Archie has quite a few familiar faces to MASTERPIECE and BritBox viewers as guest stars. Ian MacNiece (Inspector Lewis, The Mystery Of Edwin Drood) plays iconic director Alfred Hitchcock. Jason Watkins (Around The World In 80 Days, McDonald & Dodds) and Harriet Walter (Downton Abbey, The Cleaner ) plays Archie’s mother Elsie.
Grant finding out the truth about his mother also affected Dyan. “Dyan doesn't know the full history until after that first meeting,” Aikman said. “I approached the scene in like, okay, imagine going to meet your mother-in-law for the first time, or your partner's parent for the first time. It is scary, that's quite a universal kind of thing of like, oh God, I've got to impress her. I was also a bit scared because Harriet Walter is an icon. She plays that role so beautifully and cleverly because on paper it felt like it was going to be much more aggressive. And the way she played it, there was a real sort of vulnerability to her.”
Archie is a biographical drama that is a departure from some of this year’s BritBox releases. Although the BBC and ITV founded BritBox as a streaming service that brings Americans and international audiences a wide variety of classic and new British TV series, there’s a perception that the service is mostly devoted to crime & mystery dramas.
“Archie is the perfect BritBox series because while Grant is a classic American icon, he's a Brit.” Sakaan said. “We’re looking to work on a bigger budget, bigger scale dramas, with really recognizable talent so that our fans can access us in a way that they may not have expected to before. More contemporary stories on a bigger scale, and not just just crime and mystery and those sorts of things, but these iconic stories as well.”

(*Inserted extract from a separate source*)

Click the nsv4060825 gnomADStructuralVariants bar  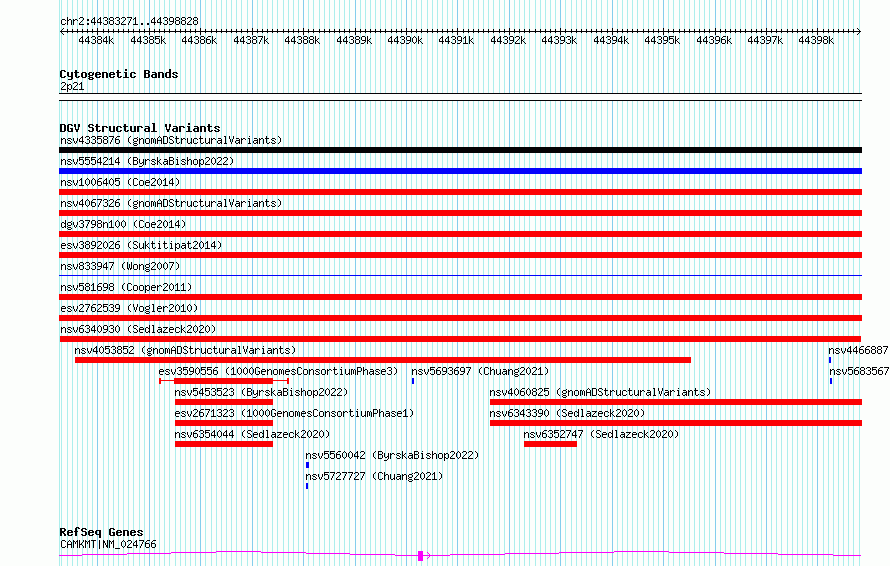[676, 402]
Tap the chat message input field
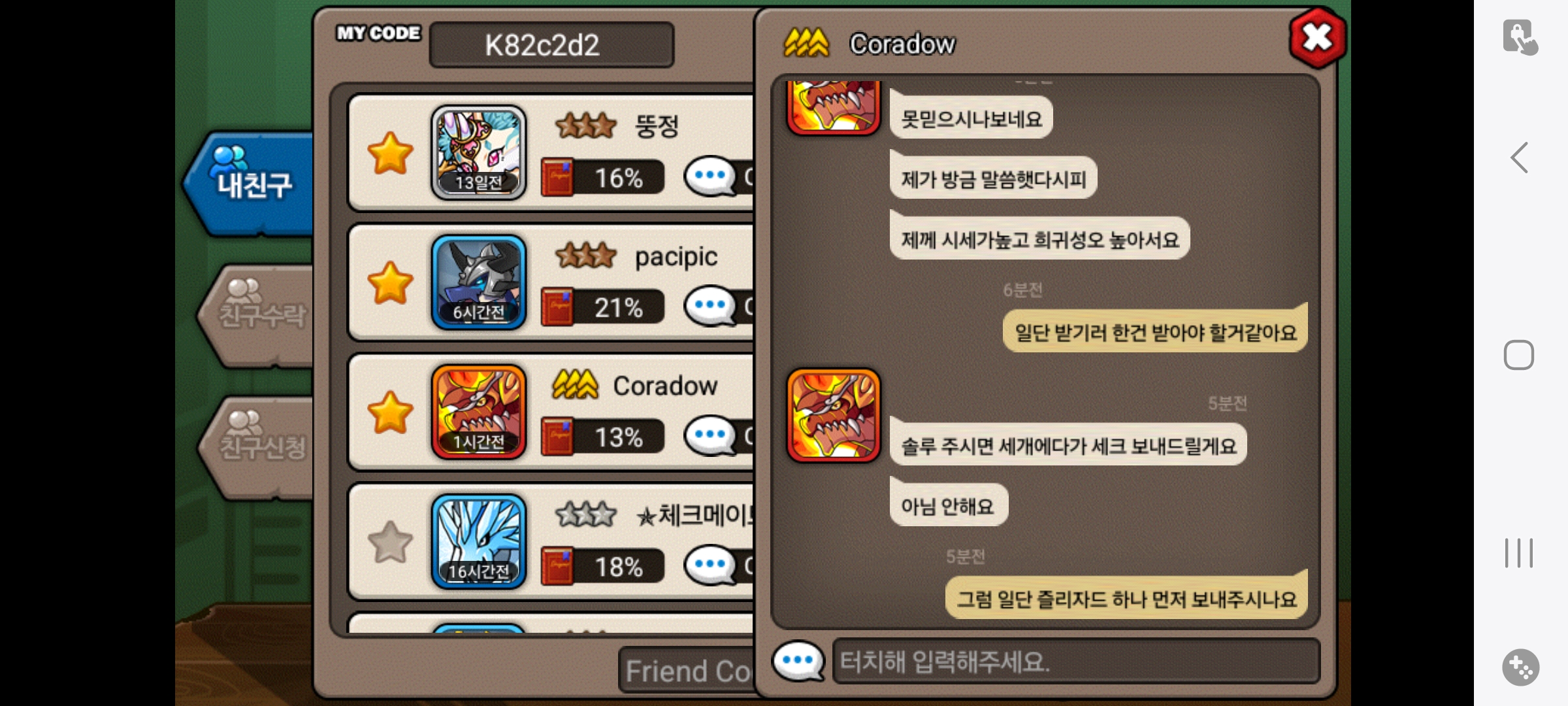The image size is (1568, 706). (1076, 662)
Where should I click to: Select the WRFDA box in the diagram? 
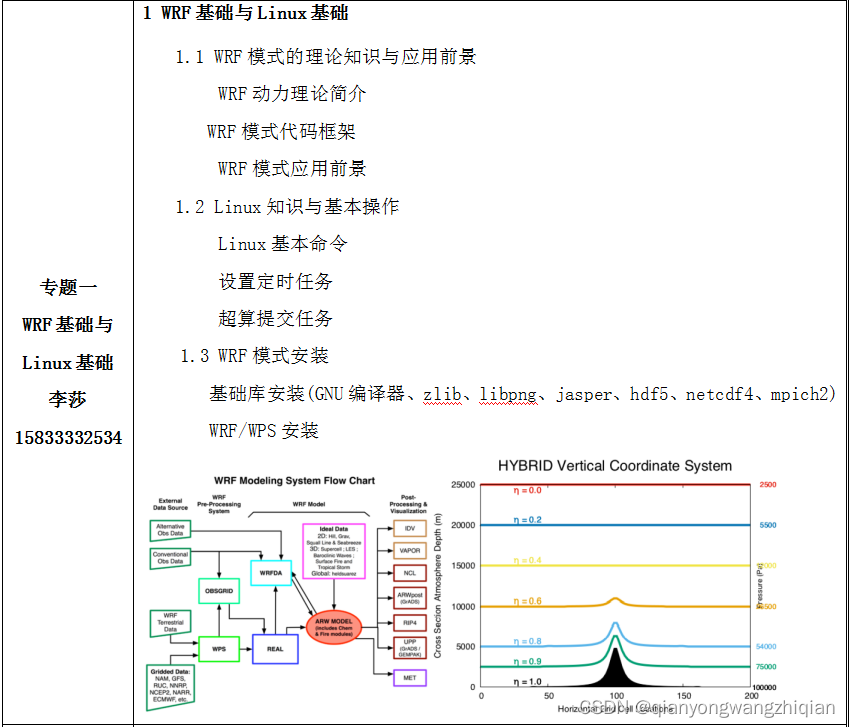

BritBox diversifying the genres and types of stories in new releases has already paid off with March 2023’s premiere of The Confessions Of Frannie Langton“Our fans loved it and the really interesting thing about it was the series was an incredibly modern story within a very period setting,” Saakan said. “At its heart, the story is a courtroom case, but [has] themes of illicit love, slavery, all of the very modern hooks and was doing something quite different from a classic period drama.”
Drama fans should not be afraid of this change because these moves are designed to ensure that BritBox survives the constantly changing streaming television landscape. Although BritBox’s release schedule was unaffected by the WGA and SAG-AFTRA strikes earlier in 2023 (their productions are under separate UK union contracts) they are still dealing with the continuing pandemic, changing audience habits, and financial pressures. New audiences mean more money that goes back to supporting the existing and upcoming productions fans want to see. MASTERPIECE also benefits from this change because BritBox’s parent company BBC and ITV are responsible for Moonflower Murders and other upcoming MASTERPIECE series.
Archie is not only a good introduction for people who are unfamiliar with Grant but also will illuminate the perspective of longtime classic Hollywood fans. It’s also an excellent hook for friends and family who are normally not interested in UK dramas to try out, because Grant’s films are such classics.